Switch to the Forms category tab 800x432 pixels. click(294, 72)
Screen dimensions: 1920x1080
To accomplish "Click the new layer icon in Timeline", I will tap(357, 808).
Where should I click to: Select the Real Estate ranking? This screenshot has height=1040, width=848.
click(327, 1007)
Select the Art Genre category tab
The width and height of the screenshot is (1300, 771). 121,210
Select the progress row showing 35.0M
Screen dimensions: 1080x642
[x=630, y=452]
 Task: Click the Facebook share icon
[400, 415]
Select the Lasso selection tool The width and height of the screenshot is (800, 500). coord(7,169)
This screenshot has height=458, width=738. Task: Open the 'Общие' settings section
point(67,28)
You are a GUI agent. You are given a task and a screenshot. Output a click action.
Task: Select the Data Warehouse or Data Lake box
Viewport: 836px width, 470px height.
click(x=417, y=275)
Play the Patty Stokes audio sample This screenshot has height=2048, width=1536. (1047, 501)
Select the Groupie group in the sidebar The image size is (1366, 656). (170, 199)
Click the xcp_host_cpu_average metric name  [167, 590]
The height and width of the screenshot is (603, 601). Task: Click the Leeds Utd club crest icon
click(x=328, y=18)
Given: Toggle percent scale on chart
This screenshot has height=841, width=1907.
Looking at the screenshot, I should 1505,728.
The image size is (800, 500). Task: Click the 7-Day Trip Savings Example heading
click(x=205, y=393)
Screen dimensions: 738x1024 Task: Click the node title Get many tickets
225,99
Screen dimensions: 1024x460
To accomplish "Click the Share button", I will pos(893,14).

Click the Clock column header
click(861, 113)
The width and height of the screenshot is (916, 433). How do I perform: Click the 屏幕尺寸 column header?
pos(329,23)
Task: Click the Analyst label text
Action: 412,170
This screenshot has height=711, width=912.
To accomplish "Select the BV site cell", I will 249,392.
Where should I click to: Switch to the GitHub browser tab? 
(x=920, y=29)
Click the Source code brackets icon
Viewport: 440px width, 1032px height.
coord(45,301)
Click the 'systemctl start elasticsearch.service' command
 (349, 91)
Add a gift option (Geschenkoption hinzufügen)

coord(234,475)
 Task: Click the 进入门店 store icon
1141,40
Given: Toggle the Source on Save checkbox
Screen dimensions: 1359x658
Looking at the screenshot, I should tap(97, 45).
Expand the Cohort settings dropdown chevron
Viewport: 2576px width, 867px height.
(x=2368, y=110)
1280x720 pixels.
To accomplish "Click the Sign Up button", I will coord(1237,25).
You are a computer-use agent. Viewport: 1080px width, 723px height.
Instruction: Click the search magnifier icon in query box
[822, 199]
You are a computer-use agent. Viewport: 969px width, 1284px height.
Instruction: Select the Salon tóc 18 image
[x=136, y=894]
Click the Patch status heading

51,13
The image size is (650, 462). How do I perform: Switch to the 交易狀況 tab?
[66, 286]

++++++++++

_Requirement_:
Scan the records for the word "computer". Copy each line where it turns up.

_Worked solution_:
You are a computer-use agent. Viewport: 1080px width, 723px height.
You are a computer-use agent. Viewport: 969px width, 1284px height.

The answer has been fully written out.